Leaving out every picture, transcribe the lines from the line that contains "Task: Click the" to the end of the entries below, both ends included.

_ _ _ _ _

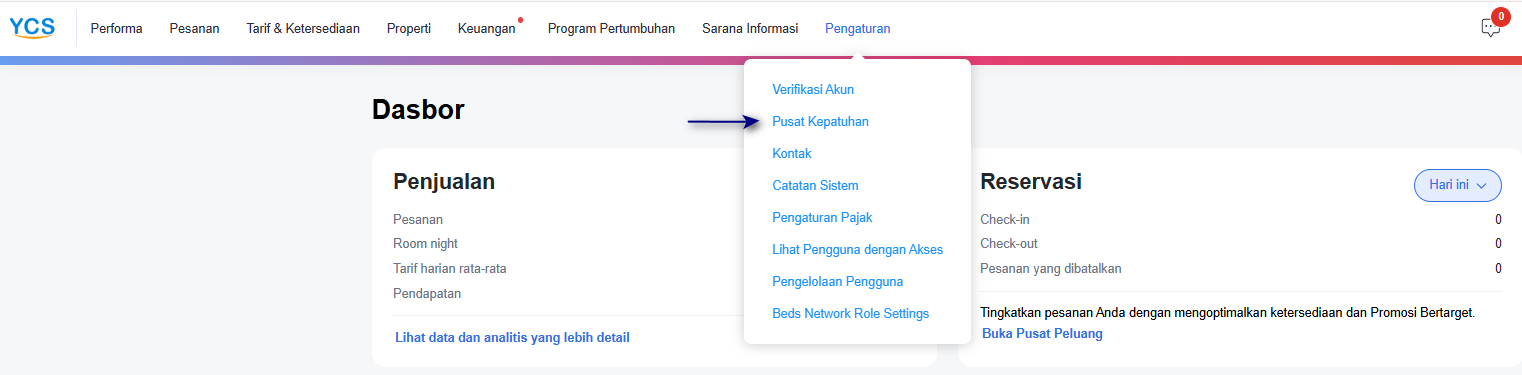Open Sarana Informasi menu
Image resolution: width=1522 pixels, height=375 pixels.
click(x=750, y=29)
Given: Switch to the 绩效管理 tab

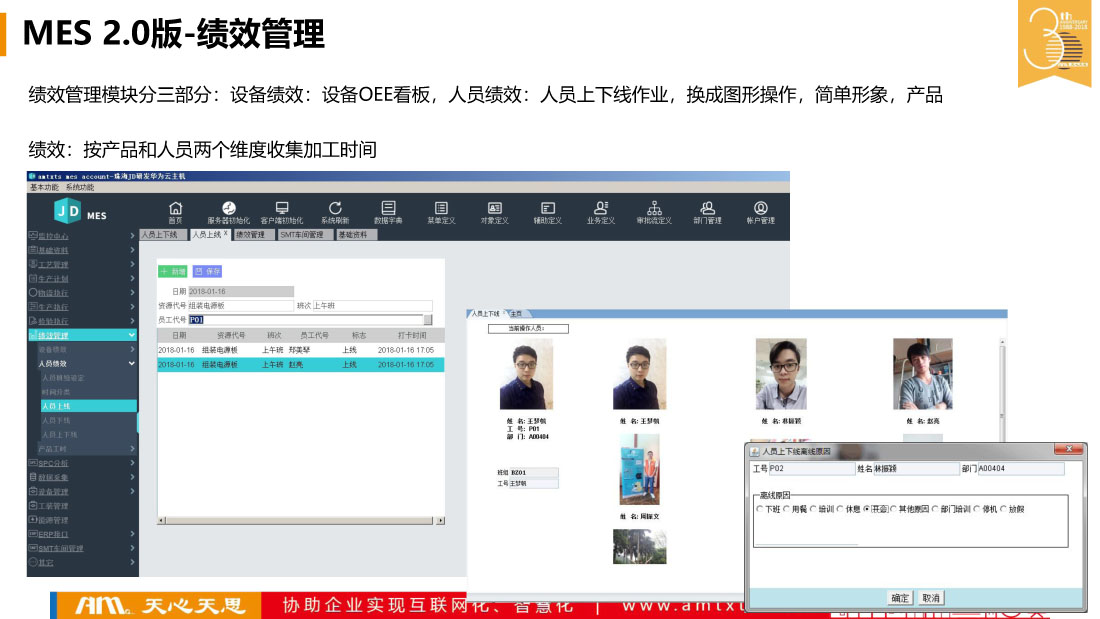Looking at the screenshot, I should (x=250, y=235).
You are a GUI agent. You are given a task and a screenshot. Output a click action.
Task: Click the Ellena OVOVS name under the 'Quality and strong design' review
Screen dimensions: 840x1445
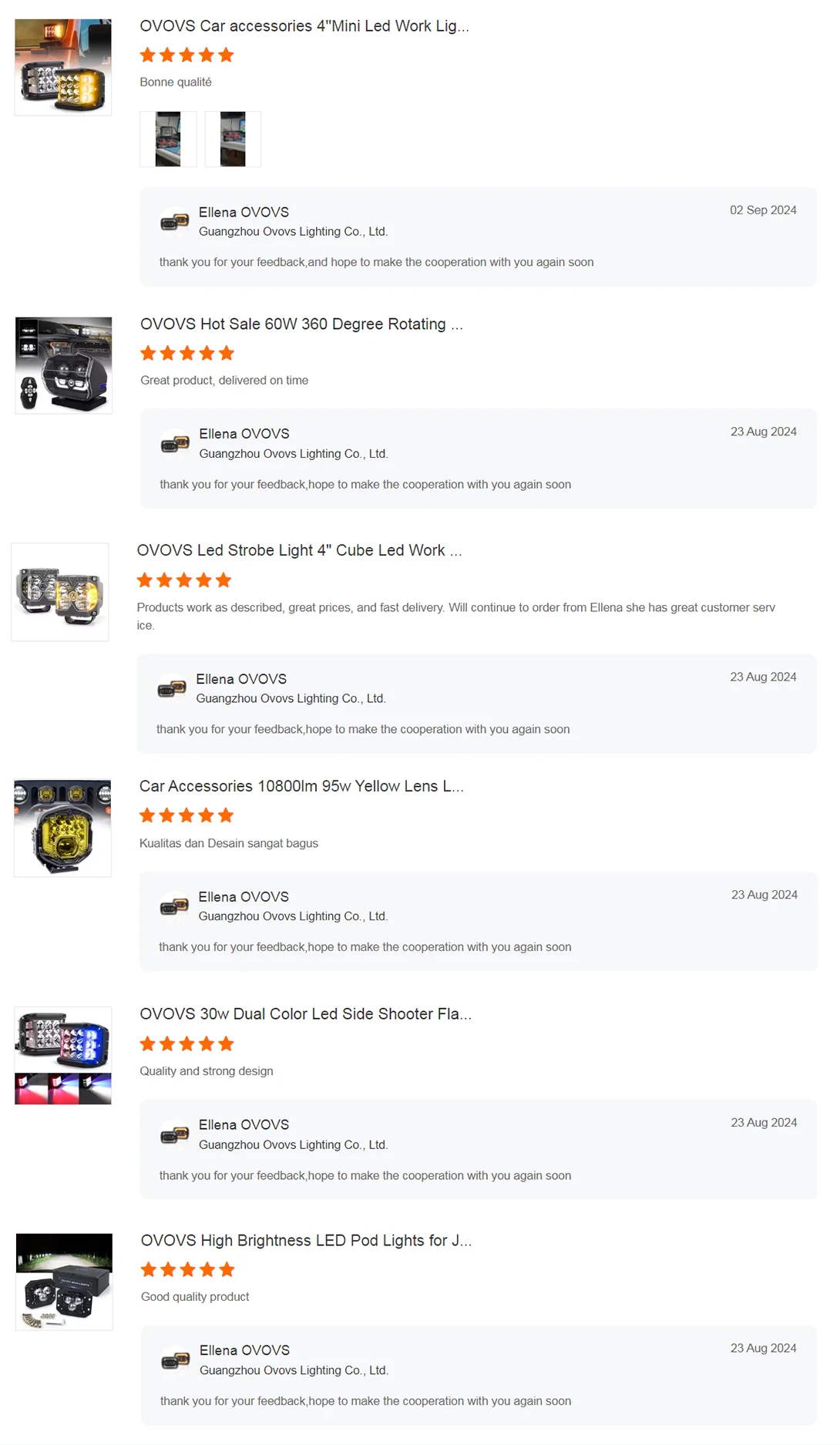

_ _ _ _ _

> **Task solution**
Task: Click the Ellena OVOVS name under the 'Quality and strong design' review
Screen dimensions: 840x1445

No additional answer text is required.